__Task directions__: Your answer should be the lines below from the one holding "భక్తుల కల్పవల్లి.. శ్రీ" through the one holding "పాము కాటుతో మహిళ మృతి (634, 579)", copied exactly and with nothing else.

__Collected data entries__:
Content starts

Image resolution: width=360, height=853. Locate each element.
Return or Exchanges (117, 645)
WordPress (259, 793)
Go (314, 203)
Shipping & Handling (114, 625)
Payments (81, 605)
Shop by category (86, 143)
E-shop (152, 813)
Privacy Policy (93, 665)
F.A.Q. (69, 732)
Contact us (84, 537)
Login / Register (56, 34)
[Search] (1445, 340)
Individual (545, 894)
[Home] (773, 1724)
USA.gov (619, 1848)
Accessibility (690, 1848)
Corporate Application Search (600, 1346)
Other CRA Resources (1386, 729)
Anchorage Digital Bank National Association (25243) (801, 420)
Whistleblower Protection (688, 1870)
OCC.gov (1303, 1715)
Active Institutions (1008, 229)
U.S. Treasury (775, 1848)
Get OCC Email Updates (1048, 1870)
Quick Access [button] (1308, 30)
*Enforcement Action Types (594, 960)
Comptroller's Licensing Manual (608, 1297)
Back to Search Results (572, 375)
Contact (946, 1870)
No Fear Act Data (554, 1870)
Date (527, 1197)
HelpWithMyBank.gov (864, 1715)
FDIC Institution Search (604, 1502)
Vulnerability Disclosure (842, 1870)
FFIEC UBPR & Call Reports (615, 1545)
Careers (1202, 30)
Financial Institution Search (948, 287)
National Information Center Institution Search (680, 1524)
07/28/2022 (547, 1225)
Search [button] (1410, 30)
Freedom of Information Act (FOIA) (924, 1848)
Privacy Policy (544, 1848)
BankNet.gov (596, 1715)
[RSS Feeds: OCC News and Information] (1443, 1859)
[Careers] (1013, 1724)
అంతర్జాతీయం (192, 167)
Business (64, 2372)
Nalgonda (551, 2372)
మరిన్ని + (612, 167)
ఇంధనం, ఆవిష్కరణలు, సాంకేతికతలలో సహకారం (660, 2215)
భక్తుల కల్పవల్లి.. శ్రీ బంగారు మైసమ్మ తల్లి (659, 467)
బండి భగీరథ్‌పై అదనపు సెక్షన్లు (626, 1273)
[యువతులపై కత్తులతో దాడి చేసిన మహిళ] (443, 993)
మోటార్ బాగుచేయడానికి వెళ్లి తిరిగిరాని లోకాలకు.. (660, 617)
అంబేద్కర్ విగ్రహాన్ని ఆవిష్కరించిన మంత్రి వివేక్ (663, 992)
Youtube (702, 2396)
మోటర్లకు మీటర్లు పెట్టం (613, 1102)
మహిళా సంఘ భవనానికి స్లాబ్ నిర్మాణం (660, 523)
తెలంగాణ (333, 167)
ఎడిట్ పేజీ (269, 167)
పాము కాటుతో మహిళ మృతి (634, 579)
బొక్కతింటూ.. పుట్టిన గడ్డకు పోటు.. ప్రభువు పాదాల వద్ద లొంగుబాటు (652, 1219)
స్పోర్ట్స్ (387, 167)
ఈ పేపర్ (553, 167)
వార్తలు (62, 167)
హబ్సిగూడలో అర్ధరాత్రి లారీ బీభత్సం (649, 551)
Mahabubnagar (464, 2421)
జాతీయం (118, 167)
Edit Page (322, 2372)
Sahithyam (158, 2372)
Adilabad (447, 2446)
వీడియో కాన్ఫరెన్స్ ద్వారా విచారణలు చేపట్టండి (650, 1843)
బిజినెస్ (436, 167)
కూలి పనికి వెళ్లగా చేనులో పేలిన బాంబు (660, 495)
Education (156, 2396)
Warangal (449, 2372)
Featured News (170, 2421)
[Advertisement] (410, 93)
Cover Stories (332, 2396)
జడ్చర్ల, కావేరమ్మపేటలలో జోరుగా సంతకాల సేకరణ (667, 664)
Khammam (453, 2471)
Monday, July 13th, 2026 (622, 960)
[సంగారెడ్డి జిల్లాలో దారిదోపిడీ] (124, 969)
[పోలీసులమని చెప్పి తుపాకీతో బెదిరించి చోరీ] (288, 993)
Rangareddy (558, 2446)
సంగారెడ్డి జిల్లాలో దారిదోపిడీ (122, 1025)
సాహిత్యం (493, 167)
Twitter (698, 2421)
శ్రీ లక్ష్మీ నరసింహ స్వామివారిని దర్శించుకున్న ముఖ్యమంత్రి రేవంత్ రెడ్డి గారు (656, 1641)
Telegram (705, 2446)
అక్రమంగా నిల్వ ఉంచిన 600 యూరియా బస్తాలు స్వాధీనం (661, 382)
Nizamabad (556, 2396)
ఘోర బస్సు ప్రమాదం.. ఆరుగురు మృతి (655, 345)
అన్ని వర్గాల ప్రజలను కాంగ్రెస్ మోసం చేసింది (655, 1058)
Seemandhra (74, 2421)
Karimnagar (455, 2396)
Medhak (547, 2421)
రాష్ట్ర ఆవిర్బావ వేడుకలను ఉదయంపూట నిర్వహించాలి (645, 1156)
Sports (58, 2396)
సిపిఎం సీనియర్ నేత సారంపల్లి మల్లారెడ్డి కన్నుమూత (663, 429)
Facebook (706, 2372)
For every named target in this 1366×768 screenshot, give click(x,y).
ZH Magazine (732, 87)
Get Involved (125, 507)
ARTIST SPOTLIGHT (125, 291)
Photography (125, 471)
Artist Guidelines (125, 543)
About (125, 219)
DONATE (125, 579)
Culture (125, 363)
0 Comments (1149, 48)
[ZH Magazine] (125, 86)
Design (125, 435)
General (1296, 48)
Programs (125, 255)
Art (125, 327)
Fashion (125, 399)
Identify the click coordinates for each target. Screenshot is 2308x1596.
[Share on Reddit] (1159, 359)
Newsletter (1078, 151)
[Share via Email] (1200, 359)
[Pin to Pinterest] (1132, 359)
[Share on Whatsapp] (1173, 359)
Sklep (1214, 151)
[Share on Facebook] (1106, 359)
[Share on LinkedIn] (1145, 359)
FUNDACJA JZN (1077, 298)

Content ends

__Exercise result__:
భక్తుల కల్పవల్లి.. శ్రీ బంగారు మైసమ్మ తల్లి (659, 467)
బండి భగీరథ్‌పై అదనపు సెక్షన్లు (626, 1273)
[యువతులపై కత్తులతో దాడి చేసిన మహిళ] (443, 993)
మోటార్ బాగుచేయడానికి వెళ్లి తిరిగిరాని లోకాలకు.. (660, 617)
అంబేద్కర్ విగ్రహాన్ని ఆవిష్కరించిన మంత్రి వివేక్ (663, 992)
Youtube (702, 2396)
మోటర్లకు మీటర్లు పెట్టం (613, 1102)
మహిళా సంఘ భవనానికి స్లాబ్ నిర్మాణం (660, 523)
తెలంగాణ (333, 167)
ఎడిట్ పేజీ (269, 167)
పాము కాటుతో మహిళ మృతి (634, 579)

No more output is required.